Though Gibson has worked for many elementary schools including Lokrantz Special Education Center and Welby Way Elementary, this is her first time working with high school students.
“There is a little bit of a difference,” Gibson said. “I think in elementary, we get a lot more little kids coming in because they’re bumping their heads and falling or hurting themselves while playing more than in the high school level and I think that’s one big difference. With high school, the students are more interactive. They think a little differently than the elementary children because you guys are more mature. So it’s nice to talk to your generation.”

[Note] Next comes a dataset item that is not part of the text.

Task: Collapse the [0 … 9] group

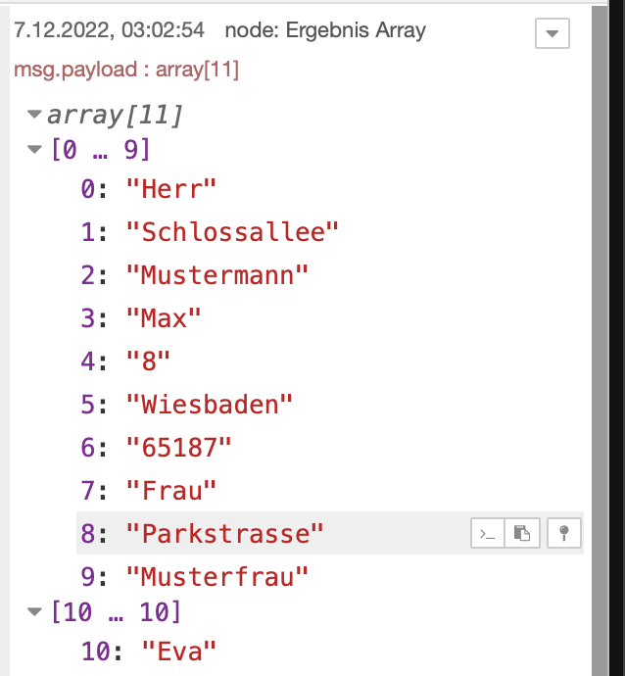Action: coord(35,150)

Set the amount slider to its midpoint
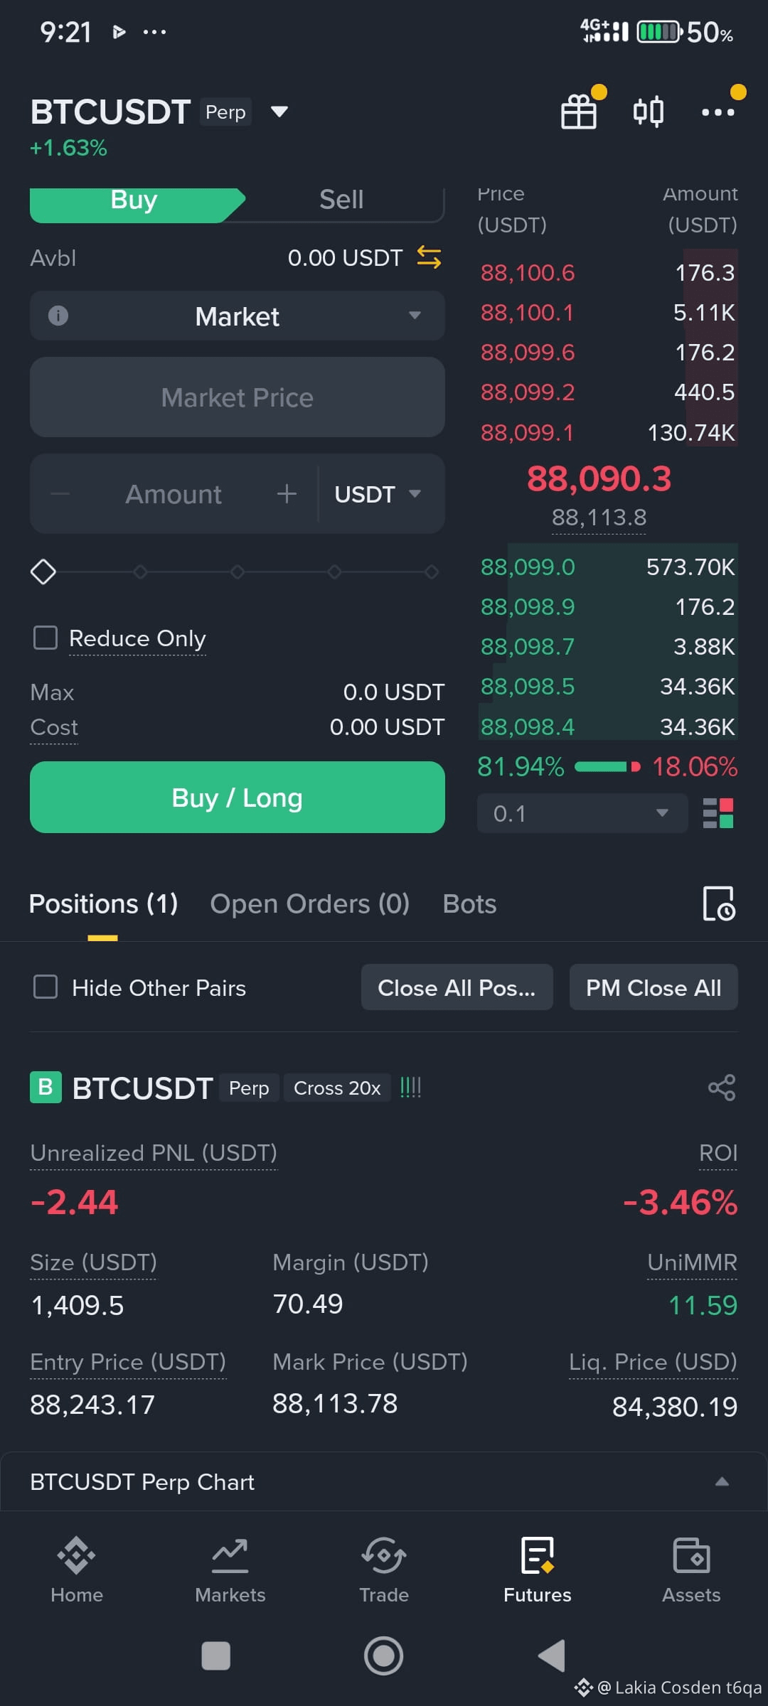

She first fell in love with the idea of being a nurse when she saw an encyclopedia that showed her a picture of a nurse taking care of a baby. From then on, Gibson knew that she wanted to help others and she made it her goal to become a nurse. Gibson’s pursuit of her career started at Pierce College where she studied for four years. Between that time, she became a licensed vocational nurse in 1979. She soon became a registered nurse in 1989.
“Since I was a young child, I was always wanting to help and make things better,” Gibson said. “I’d go save things, like from spider webs. And my dad had bought a set of encyclopedias and I would look through the pictures and there was a baby nurse and I thought ‘Oh that’s what I want to do.’”
After becoming a registered nurse (R.N.), Gibson found a new passion: working with the younger generation. Her inspiration for wanting to become a school nurse stemmed from her love of working with younger kids.
“I love working with the younger kids and I like to try to inform them so they can be healthier and also help them with their needs,” Gibson said. “I want them to do the best they can in school because you guys are our next generation and anything we can do to help is very important.”